Zero dark thirty

de Kathryn Bigelow, 2012, ***

Trois ans après l’ac­cla­mé Démineurs, Kathryn Bigelow revient avec un film par­ti­cu­liè­re­ment ambi­tieux : suivre la remon­tée de la CIA dans l’or­ga­ni­gramme d’Al-Qaida, jus­qu’à loca­li­ser la planque de l’en­ne­mi public n°1, Oussama Ben Laden.

Je vais dire clai­re­ment ce que je pense, comme ça ça sera fait : ce film est for­ma­té pour le public amé­ri­cain. De A à Z. Il est conçu pour ras­su­rer un pays trau­ma­ti­sé en lui mon­trant com­ment quelques per­sonnes déter­mi­nées peuvent éli­mi­ner un enne­mi de la nation. On retrouve la CIA de Homeland, intui­tive, sûre d’elle, déter­mi­née et qui aura rai­son seule contre tous ; on retrouve éga­le­ment les sur­hommes vain­queurs qui vident une mai­son comme des pros, sans tou­cher les gosses et en ne tou­chant mira­cu­leu­se­ment que des cibles (et ce, même en tirant à tra­vers des portes ou au détour d’un coin de mur).

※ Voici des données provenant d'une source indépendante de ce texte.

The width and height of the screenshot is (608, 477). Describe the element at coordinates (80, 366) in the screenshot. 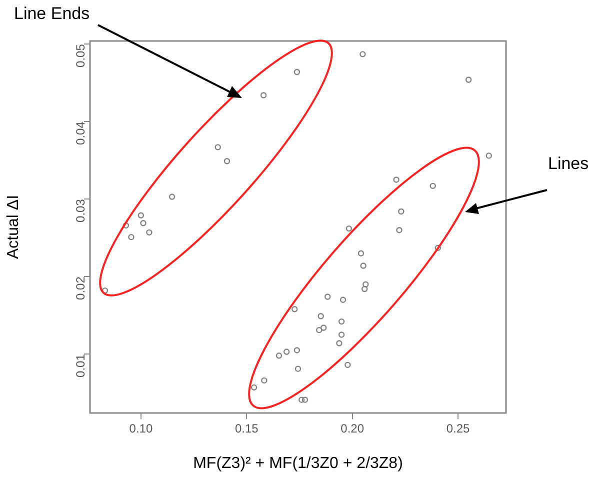

I see `y-tick-label: 0.01` at that location.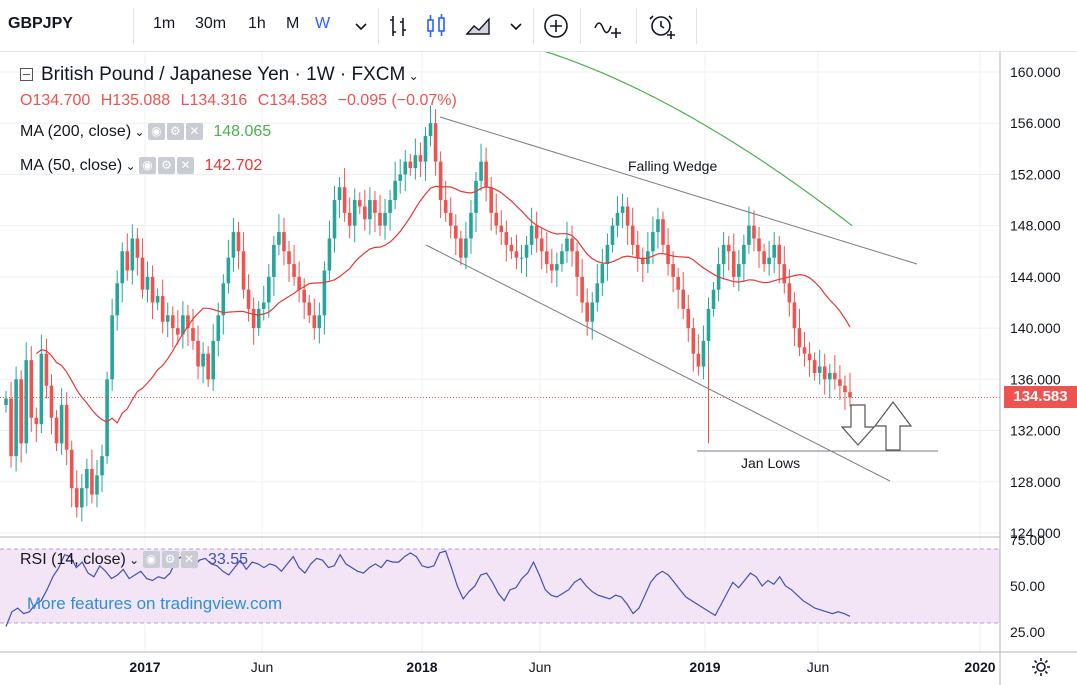 This screenshot has width=1077, height=685. What do you see at coordinates (399, 26) in the screenshot?
I see `bar-chart-icon` at bounding box center [399, 26].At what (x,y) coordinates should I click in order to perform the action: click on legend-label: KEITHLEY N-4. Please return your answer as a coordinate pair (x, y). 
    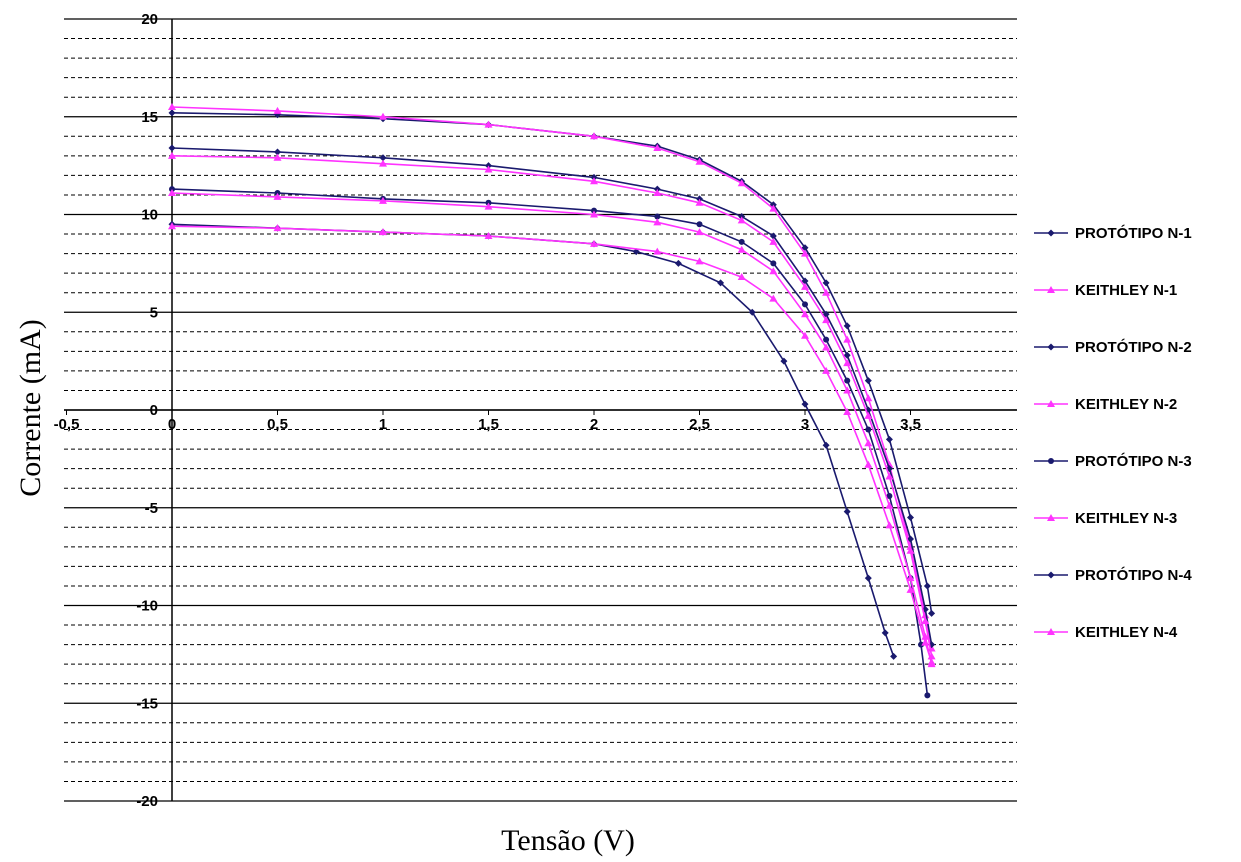
    Looking at the image, I should click on (1126, 632).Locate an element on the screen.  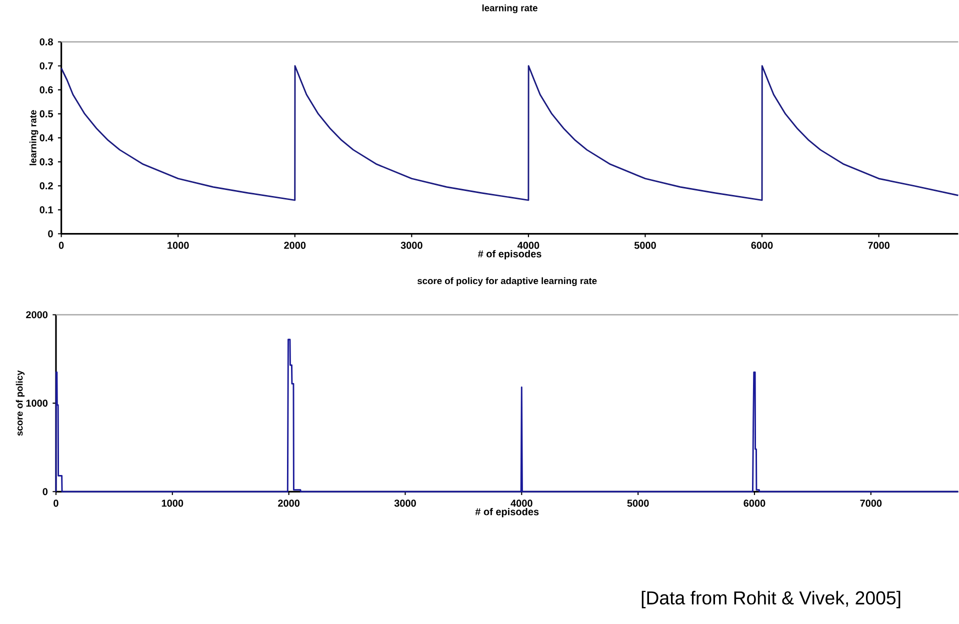
y-tick-label: 0.7 is located at coordinates (46, 66).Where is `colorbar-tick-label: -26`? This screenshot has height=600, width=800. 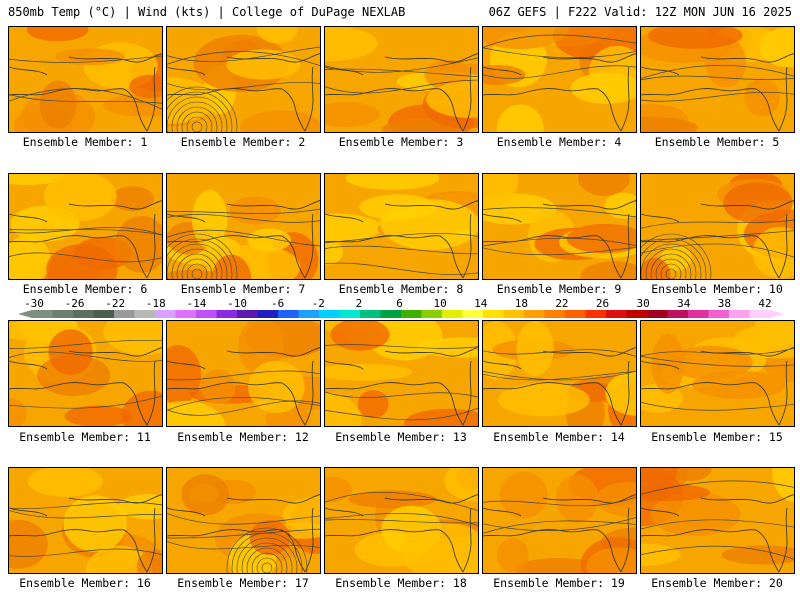
colorbar-tick-label: -26 is located at coordinates (74, 304).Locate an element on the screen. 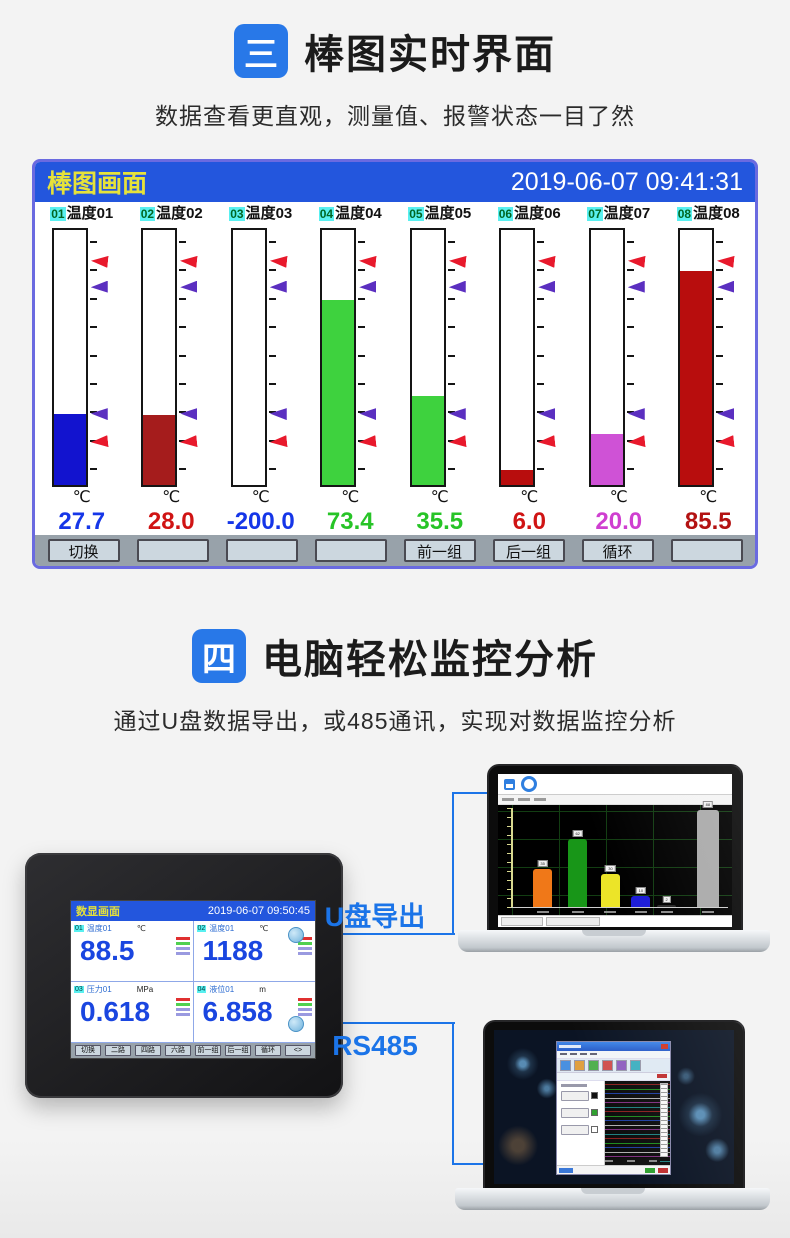 The height and width of the screenshot is (1238, 790). loop-button: 循环 is located at coordinates (618, 550).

Mais où donc est par­ti l’autre côté du miroir ? Le film parle évi­dem­ment de tor­ture (nul n’au­rait trou­vé Ben Laden sans), mais celle-ci n’est pas vrai­ment pré­sen­tée comme une honte ou un mal néces­saire — même si elle n’est pas ano­dine pour ceux qui la pra­tiquent. Elle va de soi, tout sim­ple­ment, elle est nor­male et évi­dente et si ça sur­prend un peu au début, on s’y fait vite. Bref, jamais le film ne dépasse l’a­dage : la fin jus­ti­fie les moyens.

Si Démineurs se conten­tait du point de vue du sol­dat qu’il sui­vait, c’é­tait logique : il racon­tait la vie d’un homme nor­mal balan­cé dans des cir­cons­tances excep­tion­nelles. Zero dark thir­ty ne peut invo­quer le même prin­cipe nar­ra­tif : il conte une opé­ra­tion déjà média­ti­sée sur toute la pla­nète, impli­quant la mort d’une « célé­bri­té » et des évé­ne­ments mar­quants sur un plan his­to­rique. Il ne pou­vait donc pas pas­ser sous silence l’as­pect poli­tique et moral de l’his­toire, et ce refus de remettre en ques­tion le point de vue de la CIA est une fai­blesse majeure pour un film de cette importance.

Au delà de ça, je n’ai pas accro­ché à la nar­ra­tion de l’his­toire elle-même. La mise en scène est conve­nue de bout en bout, la seule ori­gi­na­li­té (les deux pre­mières minutes) étant rigou­reu­se­ment pom­pée sur Farenheit 9/11. La fameuse mon­tée en ten­sion applau­die par la cri­tique ne m’a abso­lu­ment pas pris ; pis, j’ai trou­vé les qua­rante der­nières minutes (l’at­taque est contée qua­si­ment en temps réel) arti­fi­cielles et assez hors de pro­pos, et j’ai res­sen­ti ce pas­sage comme un très, très long assaut dont je connais­sais déjà le dérou­le­ment général.

Au final, je suis assez déçu de cet opus, qui est un film d’es­pion­nage par­tiel et par­tial refu­sant tout ques­tion­ne­ment sur un sujet que l’on ne peut rai­son­na­ble­ment trai­ter sans réflexion. Ça reste fré­quen­table et y’a bien pire au ciné ces temps-ci, mais c’est loin de la gran­deur que j’en espérais.